だが、ルーカスはその傷を愛おしげに撫でる。
「……そうですね、我らの『リャーマン』。彼ほど強い魂は久しぶりです。貴方の下に必ず送り届けましょう。ですが、今は……」
独り言のようにブツブツと呟くルーカスを、村人たちは尊敬のまなざしで見つめる。「リャーマン」の声を聴くことができるルーカスは、いくら平等を謳う村人たちであっても一目置かざるを得ない存在だった。
「……みなさん、撤収準備を。この村は捨てます。新天地へ向かい、そこで『リャーマン』の教えをさらに広めましょう」
この村を通り過ぎる旅人を時折「神の召使い」としていたことが周辺の国の政府にバレれば、面倒なことになる。普段なら、複数人連れの旅人は全員「リャーマン」の下に送るので問題はないが、今回は逃げられてしまった。

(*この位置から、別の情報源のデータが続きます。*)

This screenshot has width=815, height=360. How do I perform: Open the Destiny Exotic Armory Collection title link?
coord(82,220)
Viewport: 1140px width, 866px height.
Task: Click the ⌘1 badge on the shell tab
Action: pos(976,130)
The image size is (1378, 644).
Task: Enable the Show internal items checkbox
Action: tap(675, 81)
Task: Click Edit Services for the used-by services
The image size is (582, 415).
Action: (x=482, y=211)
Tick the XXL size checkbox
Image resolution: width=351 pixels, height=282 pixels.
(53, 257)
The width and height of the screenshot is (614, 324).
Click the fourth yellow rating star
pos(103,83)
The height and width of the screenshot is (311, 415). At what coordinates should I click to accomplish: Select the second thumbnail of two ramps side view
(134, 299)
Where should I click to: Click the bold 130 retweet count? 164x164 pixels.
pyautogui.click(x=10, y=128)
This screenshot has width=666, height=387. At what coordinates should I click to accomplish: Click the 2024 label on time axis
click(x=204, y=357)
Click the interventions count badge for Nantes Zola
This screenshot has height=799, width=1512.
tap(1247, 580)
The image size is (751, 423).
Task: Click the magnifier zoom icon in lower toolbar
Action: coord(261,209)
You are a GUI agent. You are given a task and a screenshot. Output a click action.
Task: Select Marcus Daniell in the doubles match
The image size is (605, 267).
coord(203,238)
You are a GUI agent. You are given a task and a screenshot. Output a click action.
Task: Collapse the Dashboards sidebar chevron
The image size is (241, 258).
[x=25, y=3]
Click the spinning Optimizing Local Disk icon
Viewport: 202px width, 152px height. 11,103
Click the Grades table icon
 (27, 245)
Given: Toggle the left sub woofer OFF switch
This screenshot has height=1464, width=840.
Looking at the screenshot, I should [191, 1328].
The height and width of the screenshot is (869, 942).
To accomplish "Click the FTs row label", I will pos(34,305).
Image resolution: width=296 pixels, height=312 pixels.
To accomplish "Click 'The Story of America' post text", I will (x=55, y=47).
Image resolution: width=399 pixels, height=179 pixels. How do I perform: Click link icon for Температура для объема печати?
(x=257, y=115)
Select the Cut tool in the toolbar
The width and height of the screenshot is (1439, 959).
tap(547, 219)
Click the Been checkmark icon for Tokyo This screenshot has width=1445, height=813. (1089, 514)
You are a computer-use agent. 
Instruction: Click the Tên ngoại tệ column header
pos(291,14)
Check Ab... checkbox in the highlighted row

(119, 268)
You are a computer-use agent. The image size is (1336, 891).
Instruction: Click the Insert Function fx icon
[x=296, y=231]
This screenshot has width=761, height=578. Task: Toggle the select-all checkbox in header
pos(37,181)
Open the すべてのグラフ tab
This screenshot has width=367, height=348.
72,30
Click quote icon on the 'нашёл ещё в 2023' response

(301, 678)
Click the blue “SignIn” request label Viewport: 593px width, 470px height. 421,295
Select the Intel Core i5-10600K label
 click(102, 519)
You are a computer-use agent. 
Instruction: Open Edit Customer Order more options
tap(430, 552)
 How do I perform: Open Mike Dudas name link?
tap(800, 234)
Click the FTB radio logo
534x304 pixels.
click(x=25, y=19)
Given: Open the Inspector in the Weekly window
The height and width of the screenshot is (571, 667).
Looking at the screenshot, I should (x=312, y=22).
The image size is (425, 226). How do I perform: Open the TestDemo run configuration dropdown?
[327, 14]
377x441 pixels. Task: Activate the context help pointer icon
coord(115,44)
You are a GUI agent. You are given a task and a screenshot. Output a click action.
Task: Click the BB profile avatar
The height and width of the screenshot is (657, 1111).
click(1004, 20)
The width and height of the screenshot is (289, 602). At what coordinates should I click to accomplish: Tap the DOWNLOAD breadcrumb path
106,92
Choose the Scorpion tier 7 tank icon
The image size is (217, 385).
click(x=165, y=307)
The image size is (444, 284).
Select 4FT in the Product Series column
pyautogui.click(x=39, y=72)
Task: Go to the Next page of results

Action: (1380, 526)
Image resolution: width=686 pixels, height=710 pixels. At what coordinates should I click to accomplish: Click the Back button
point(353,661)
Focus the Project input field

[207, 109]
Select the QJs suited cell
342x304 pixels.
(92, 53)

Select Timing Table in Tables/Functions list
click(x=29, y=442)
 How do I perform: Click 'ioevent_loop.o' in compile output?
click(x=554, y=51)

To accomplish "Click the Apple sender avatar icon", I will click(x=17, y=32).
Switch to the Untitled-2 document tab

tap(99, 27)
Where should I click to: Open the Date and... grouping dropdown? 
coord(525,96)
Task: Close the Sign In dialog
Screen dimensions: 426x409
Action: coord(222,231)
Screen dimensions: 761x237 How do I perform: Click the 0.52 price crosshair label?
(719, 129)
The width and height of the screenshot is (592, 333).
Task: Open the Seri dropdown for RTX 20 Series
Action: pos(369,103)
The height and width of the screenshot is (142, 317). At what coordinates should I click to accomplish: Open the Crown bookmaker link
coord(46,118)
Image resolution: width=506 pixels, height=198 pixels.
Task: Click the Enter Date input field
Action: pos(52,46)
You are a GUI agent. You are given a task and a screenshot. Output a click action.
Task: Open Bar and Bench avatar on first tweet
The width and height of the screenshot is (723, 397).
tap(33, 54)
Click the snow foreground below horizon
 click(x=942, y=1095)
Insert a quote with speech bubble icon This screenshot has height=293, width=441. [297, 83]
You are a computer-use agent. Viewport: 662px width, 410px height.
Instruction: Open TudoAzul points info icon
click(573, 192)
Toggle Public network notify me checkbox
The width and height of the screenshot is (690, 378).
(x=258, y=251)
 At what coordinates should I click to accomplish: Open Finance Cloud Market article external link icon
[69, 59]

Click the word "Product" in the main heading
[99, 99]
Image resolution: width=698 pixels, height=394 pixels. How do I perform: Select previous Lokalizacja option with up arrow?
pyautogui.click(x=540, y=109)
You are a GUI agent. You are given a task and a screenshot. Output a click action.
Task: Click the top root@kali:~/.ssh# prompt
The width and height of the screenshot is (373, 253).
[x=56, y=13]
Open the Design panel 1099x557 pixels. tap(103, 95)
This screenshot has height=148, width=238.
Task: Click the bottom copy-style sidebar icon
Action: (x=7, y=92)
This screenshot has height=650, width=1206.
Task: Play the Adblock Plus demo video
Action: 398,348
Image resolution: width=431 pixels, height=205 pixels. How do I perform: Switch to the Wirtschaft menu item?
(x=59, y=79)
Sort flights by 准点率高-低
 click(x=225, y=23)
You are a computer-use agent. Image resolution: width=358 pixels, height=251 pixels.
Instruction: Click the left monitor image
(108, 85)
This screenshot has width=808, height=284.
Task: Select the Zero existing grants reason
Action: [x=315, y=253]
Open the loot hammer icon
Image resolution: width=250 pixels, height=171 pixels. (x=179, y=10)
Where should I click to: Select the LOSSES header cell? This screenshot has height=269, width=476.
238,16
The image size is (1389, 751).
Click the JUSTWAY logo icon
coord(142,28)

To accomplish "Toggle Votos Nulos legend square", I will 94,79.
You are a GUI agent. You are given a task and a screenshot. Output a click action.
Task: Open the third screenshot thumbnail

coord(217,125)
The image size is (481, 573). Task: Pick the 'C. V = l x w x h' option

将来「リャーマン」に導かれた平等かつ平穏な世界に至るまで、彼らはここで「リャーマン」を知らない者たちに殺されるわけにはいかないのだ。
旅芸人たちを追っていた村人たちも戻って来た。皆で協力して死体を処分し痕跡一つ残さずこの村を後にせねばならないだろう。早速働き始めた村人たちを、手当てを受けながら眺めつつルーカスは口を開く。
「トーヤさん、知っておきなさい。貴方がここで逃げたのも『リャーマン』の導きであることを。そしてより強くおなりなさい。貴方が『リャーマン』の幸せを知るために……」
ルーカスは己を傷つけたトーヤを、むしろ慈しむように呟いていた。